Alors que le journaliste Gérald Morin propose une «excursion dans les arts et les mythes pour mieux cerner la différence entre la personne affirmée et sa réduction à quelque chose de vague», le philosophe Stève Bobillier relève la difficulté à saisir aujourd’hui la notion de personne au regard de soi et de la société: «Le principal problème de la société hypermoderne dans laquelle nous vivons est la trop grande importance accordée à l’opinion individuelle, au détriment du dialogue et de la réflexion commune.» Et le professeur Bernard Schumacher de questionner nos valeurs: «Dans une société qui promeut l’idéal de l’homo faber, c’est-à-dire la performance et l’utilité (…) une personne ne saurait, semble-t-il, être digne qu’à condition d’être performante, d’exercer sa raison et d’être autonome.» Cette dignité, érigée en étendard parfois par des assoiffés de libertés individuelles, n’a pourtant pas le même goût pour tous les Hommes. «Après le trafic d’armes, la traite des humains est l’un des marchés les plus profitables au niveau international», rappelle le cardinal Michael Czerny sj, «une marchandisation des personnes qui trouve son origine dans notre "culture du déchet" et notre système économique». D’autres formes de violences et de violations de la sphère privée pourraient être affiliées à cette culture du déni de la personne. Vols, viols, agressions de toutes sortes… mais quand victimes et bourreaux se retrouvent face à face au-delà des bancs des palais de justice, un outil peut les aider à tourner les pages traumatiques de leur histoire commune: les rencontres dites de justice restaurative (C. Christen /P. Pistoletti).

Nom de Noms !

La problématique du nom - qu’il soit de famille ou de baptême - «mérite un début de réflexion au moment où les notions de paternité et de filiation sont modifiées et la personne détachée de son identité individuelle», relève Pierre Emonet sj dans l’éditorial. Et de rappeler que «le nom tire de l’anonymat la personne qui le porte, pour la faire exister ou mourir au regard des autres et lui assigner une place dans la société et dans l’histoire». Dès lors, comment régler légalement les questions de changement de nom lors des mariages et du nom des enfants des époux? (M. Baddeley/L. Bittar) Comment inscrire, avec tact et éthique, la filiation des enfants nés sans vie ou morts-nés? (Bondolfi) Comment choisir le prénom qu’on va donner à chaque membre de la fratrie? (F.-X. Ammherdt/Besson) «Les chrétiens plaçaient leur progéniture dans le sillage des saints et des saintes. D’autres, dans le souvenir d’un ancêtre aimé ou célèbre», voire d’un héros, d’un champion ou d’un acteur (Eugène), note encore Pierre Emonet sj. Qui poursuit en se référant à l’article de J.-B. Livio sj: «Les évangiles, situent le patronyme dans le droit fil d’une longue généalogie mouvementée où alternent ombres et lumières. Quant au Dieu inconnu, puisqu’il est invisible, son nom est imprononçable.»
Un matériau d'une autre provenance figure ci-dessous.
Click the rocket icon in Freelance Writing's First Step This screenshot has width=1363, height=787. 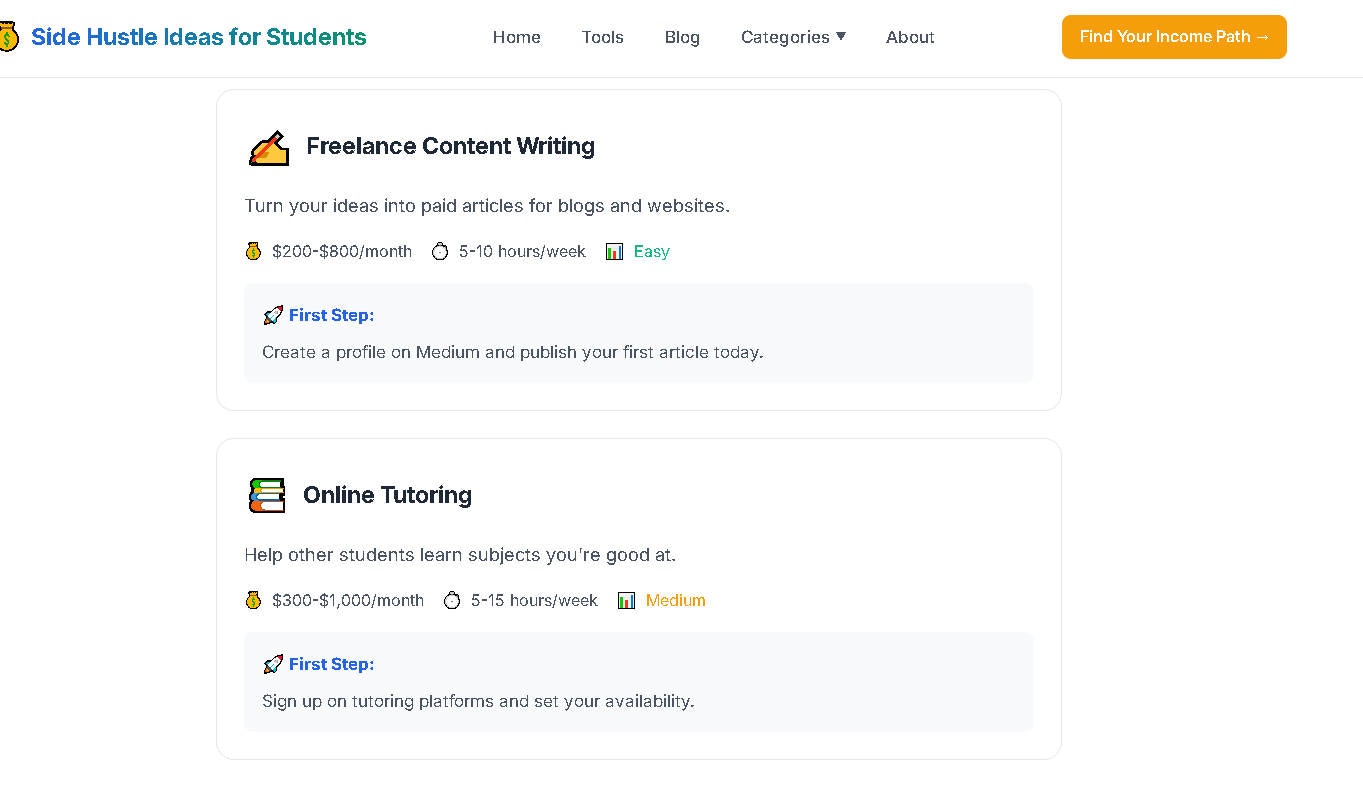tap(272, 314)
À ne pas manquer, enfin, le portfolio de la photographe Sabine Weiss (N. Dassa) récemment décédée et trois articles Culture portant sur la grotte de Saint-Ignace nouvellement parée des mosaïques du Père Rupnik sj (José de Pablo sj), l’histoire de la communauté de Taizé (Joseph Hug sj) et la Divine Comédie de Dante dont on commémore le 700e anniversaire de sa mort (Ruedi Imbach). Bonne lecture.